Stored data:
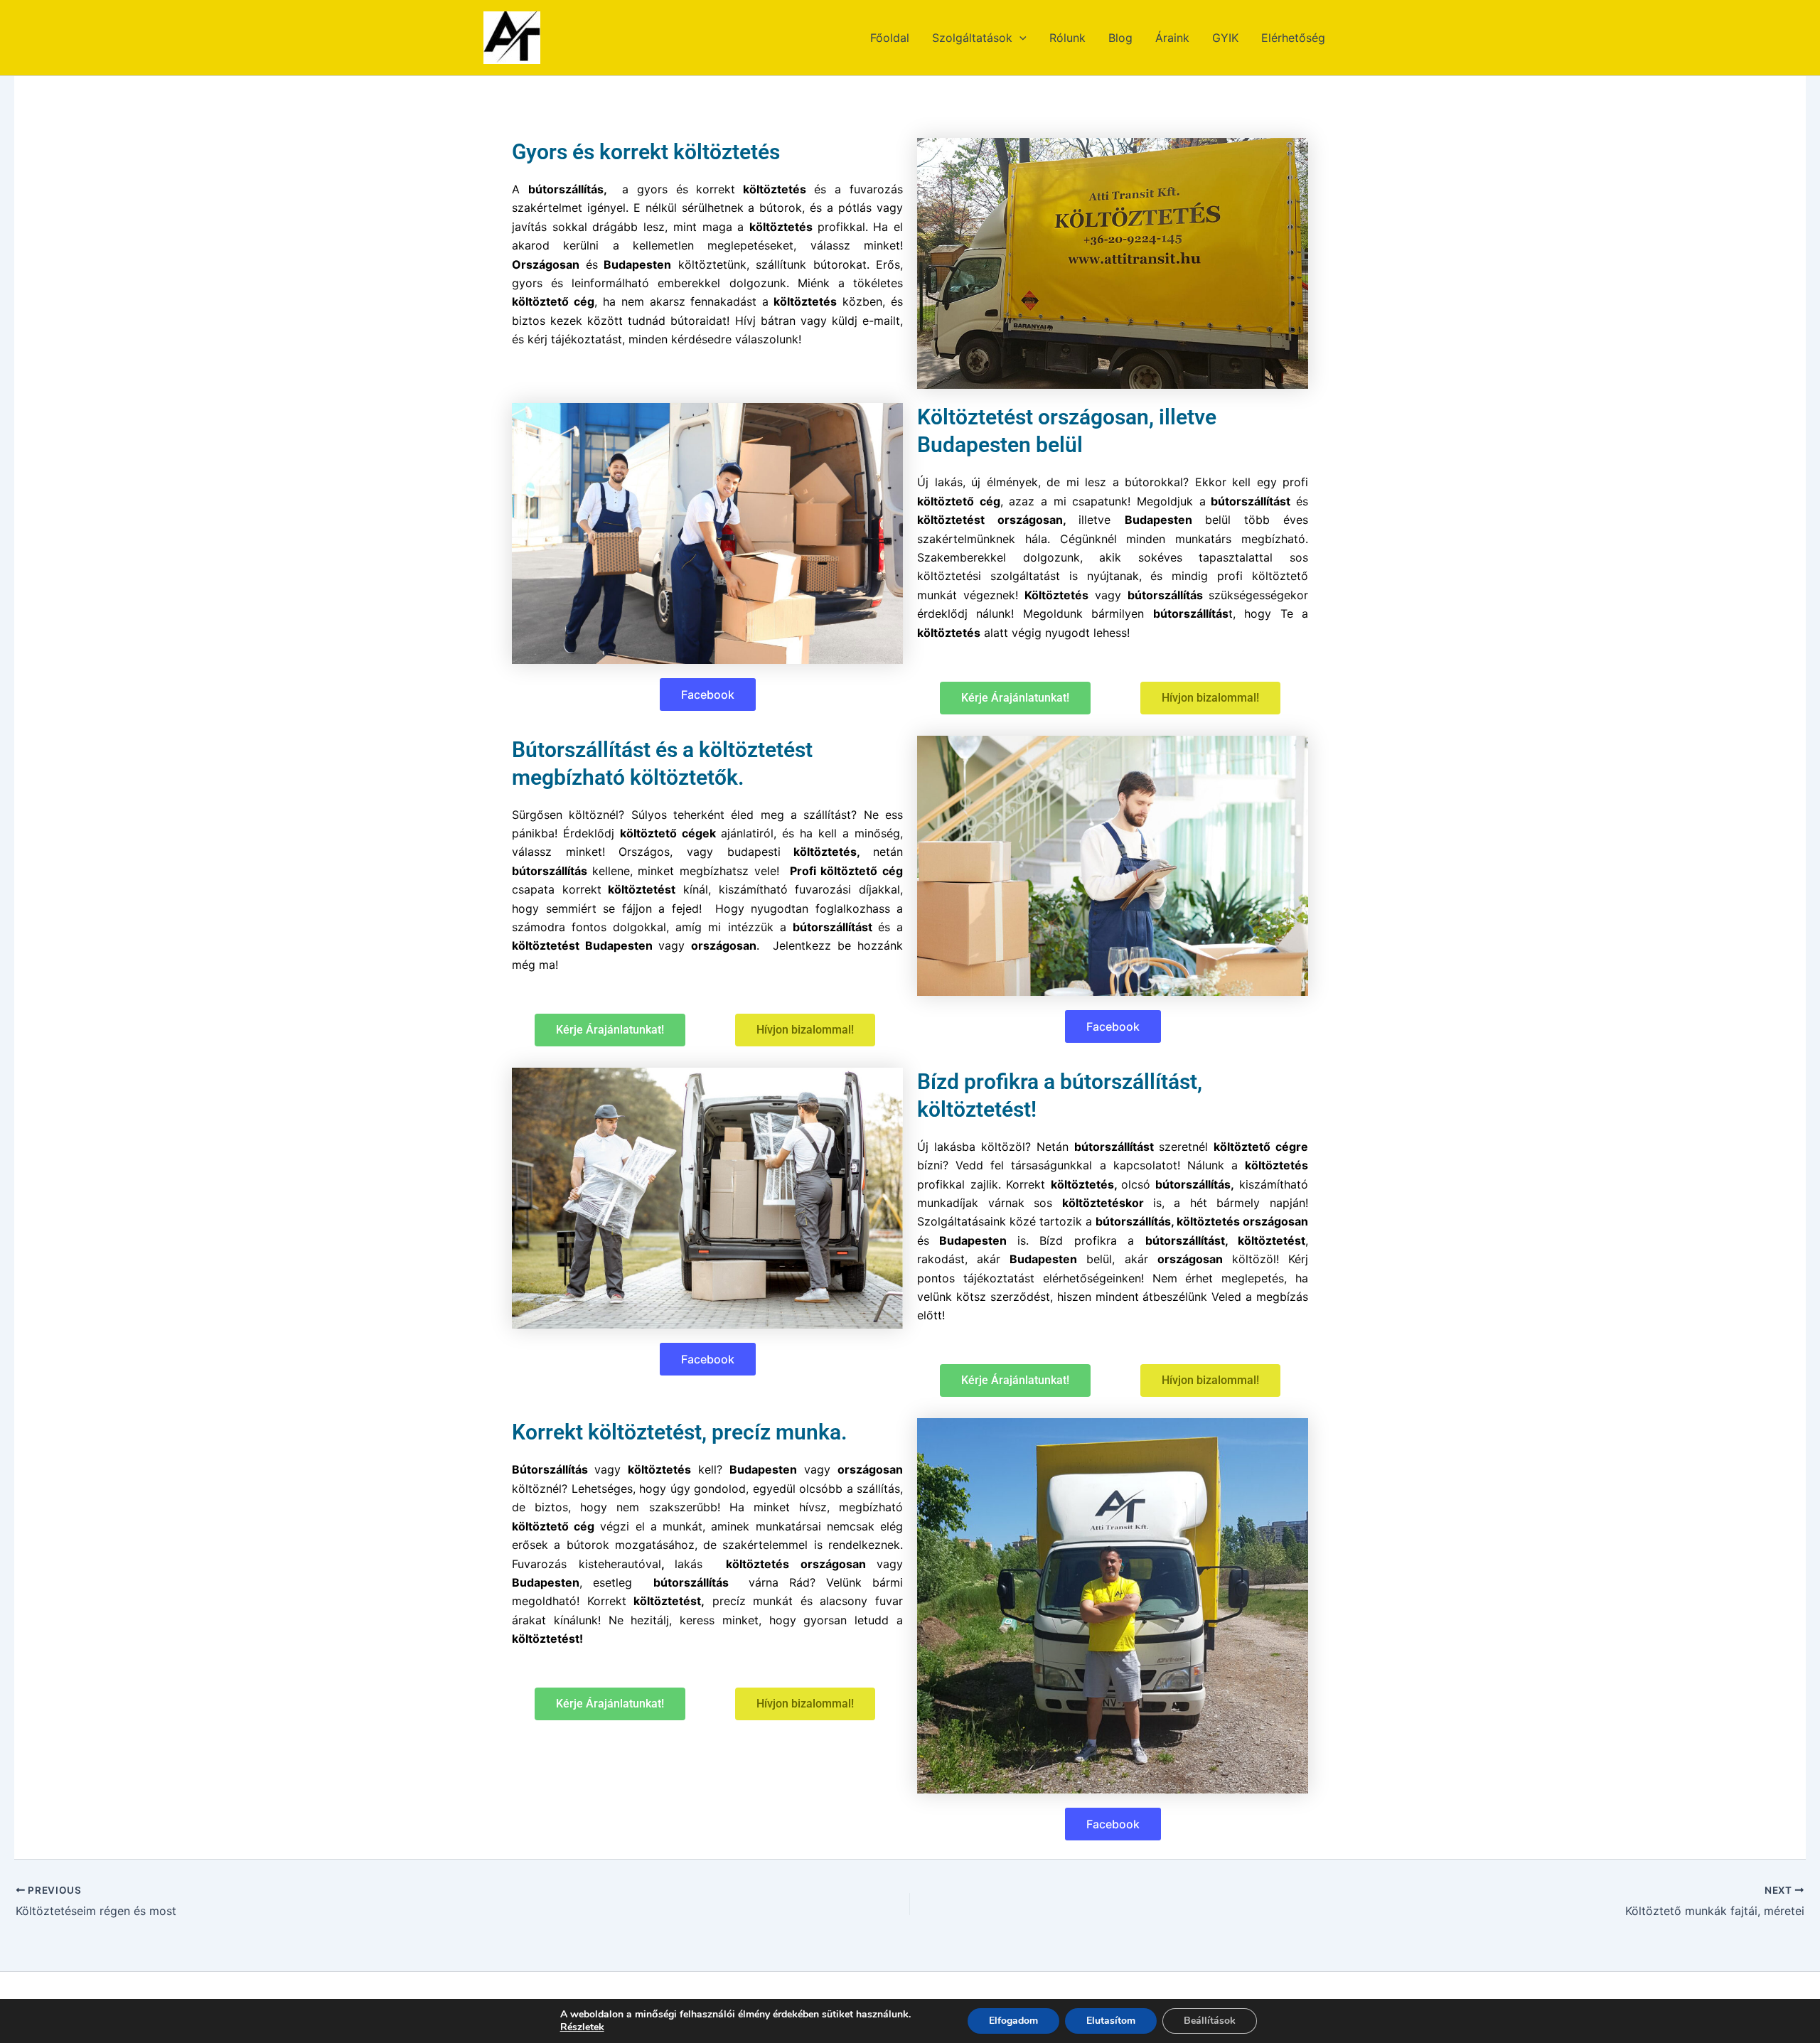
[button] (1019, 37)
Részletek (582, 2027)
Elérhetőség (1293, 38)
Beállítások (1210, 2020)
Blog (1120, 38)
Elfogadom (1013, 2020)
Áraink (1172, 38)
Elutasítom (1110, 2020)
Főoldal (889, 38)
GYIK (1225, 38)
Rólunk (1067, 38)
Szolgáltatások (972, 38)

About this task: Down to the last line, print the material exactly, but not its pictures.

Result of the task:
[button] (1019, 37)
Részletek (582, 2027)
Elérhetőség (1293, 38)
Beállítások (1210, 2020)
Blog (1120, 38)
Elfogadom (1013, 2020)
Áraink (1172, 38)
Elutasítom (1110, 2020)
Főoldal (889, 38)
GYIK (1225, 38)
Rólunk (1067, 38)
Szolgáltatások (972, 38)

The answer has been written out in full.